We have earned the right not merely to participate in America’s story…
But to help write its next chapter.
So let every family standing before their home…
Let every child waving an American flag…
Let every elder remembering yesterday’s sacrifices…
Declare with one voice:
America did not happen without us.
We helped build it.
We continue to defend it.
Our legacy continues to shape it.
And because we believe in what America can become…
We will never abandon her.
We will never stop believing in her.
We will never stop fighting for her.
For my children…
For my grandchildren…
For my great-grandchildren…
And for generations yet unborn…
Remember this:
The blood that flowed through the veins of our African ancestors is the very blood that nourished America’s freedom.

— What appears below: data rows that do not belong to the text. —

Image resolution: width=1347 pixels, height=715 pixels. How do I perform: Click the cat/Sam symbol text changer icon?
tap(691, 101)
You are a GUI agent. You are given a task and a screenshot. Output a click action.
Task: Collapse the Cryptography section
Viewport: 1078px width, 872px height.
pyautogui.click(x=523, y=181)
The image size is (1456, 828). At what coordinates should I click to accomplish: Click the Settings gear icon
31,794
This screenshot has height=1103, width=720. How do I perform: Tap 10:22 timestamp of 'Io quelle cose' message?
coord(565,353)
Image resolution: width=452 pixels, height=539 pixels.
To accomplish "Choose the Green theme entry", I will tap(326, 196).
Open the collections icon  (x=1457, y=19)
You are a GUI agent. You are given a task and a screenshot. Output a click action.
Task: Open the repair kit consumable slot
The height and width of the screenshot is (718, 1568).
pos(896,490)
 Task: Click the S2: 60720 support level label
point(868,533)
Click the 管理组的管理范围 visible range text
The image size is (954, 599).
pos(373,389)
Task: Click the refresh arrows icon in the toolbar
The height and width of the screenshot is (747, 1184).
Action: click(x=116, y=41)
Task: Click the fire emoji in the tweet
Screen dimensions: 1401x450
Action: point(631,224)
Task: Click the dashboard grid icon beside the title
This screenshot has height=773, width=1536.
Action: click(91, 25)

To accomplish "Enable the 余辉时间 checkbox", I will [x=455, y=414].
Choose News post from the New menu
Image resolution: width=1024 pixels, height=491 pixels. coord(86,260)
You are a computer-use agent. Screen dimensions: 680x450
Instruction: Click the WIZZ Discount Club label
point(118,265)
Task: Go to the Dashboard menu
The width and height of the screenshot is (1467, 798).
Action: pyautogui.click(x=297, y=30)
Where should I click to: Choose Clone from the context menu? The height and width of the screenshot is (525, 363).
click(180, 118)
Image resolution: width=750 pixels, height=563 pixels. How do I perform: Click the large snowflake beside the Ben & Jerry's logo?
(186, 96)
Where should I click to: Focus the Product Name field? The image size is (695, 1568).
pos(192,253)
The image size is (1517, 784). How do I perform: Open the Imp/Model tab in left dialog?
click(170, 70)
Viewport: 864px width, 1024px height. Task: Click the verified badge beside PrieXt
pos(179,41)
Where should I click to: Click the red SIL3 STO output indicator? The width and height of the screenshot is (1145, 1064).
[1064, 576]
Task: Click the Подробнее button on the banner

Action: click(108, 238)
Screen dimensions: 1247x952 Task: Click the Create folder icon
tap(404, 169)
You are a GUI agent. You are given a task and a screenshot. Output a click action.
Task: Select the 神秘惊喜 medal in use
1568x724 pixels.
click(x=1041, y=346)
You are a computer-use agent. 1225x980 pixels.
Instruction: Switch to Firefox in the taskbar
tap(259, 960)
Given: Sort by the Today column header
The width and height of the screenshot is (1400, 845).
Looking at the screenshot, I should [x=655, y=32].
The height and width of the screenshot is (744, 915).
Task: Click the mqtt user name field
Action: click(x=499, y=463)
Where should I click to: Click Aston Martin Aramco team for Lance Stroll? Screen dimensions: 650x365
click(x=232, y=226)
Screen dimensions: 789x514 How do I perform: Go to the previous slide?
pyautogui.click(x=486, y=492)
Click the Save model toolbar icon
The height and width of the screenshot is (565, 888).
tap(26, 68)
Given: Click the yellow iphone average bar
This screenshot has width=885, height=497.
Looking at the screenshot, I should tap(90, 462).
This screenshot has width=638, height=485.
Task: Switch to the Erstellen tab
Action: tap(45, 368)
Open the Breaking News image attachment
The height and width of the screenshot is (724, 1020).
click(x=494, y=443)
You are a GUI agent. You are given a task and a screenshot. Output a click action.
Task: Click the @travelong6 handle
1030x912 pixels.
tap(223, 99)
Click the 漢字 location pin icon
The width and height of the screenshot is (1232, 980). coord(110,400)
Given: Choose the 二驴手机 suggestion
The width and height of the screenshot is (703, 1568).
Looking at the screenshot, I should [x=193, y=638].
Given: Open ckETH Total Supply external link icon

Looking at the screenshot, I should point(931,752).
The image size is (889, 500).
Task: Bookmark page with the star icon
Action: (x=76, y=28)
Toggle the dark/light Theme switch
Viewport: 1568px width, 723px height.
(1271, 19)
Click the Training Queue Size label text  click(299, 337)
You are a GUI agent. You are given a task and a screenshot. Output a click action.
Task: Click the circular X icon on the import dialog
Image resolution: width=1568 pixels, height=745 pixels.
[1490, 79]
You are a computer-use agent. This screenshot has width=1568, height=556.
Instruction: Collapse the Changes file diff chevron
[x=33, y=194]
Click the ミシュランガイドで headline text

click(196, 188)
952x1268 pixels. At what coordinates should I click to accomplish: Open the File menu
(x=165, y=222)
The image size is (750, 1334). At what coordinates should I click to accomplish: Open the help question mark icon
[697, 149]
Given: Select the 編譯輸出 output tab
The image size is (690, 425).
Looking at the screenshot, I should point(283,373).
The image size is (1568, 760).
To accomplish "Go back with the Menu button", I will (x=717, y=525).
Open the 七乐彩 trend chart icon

Our sweat watered this soil.
Our tears sanctified it.
Our labor built it.
Our faith redeemed it.
We are not strangers to this land.
We are among its founders.
We are among its defenders.
We are among its enduring hope.
So when they ask us, “What does the Fourth of July mean to you?”
Tell them this:
It means that every lie told to erase us has become the foundation upon which we continue to rise.
It means that every attempt to break us has only made us stronger.
It means that freedom is not a gift that was handed to us—it is an inheritance that we have earned, protected, expanded, and passed from generation to generation.
And so, with faith in God…
With gratitude for our ancestors…
With love for one another…
And with hope for America…
We declare today and forever:
We ain’t going nowhere.
We shall not be moved.
God bless our ancestors.
God bless our children.
And may God continue to bless the United States of America.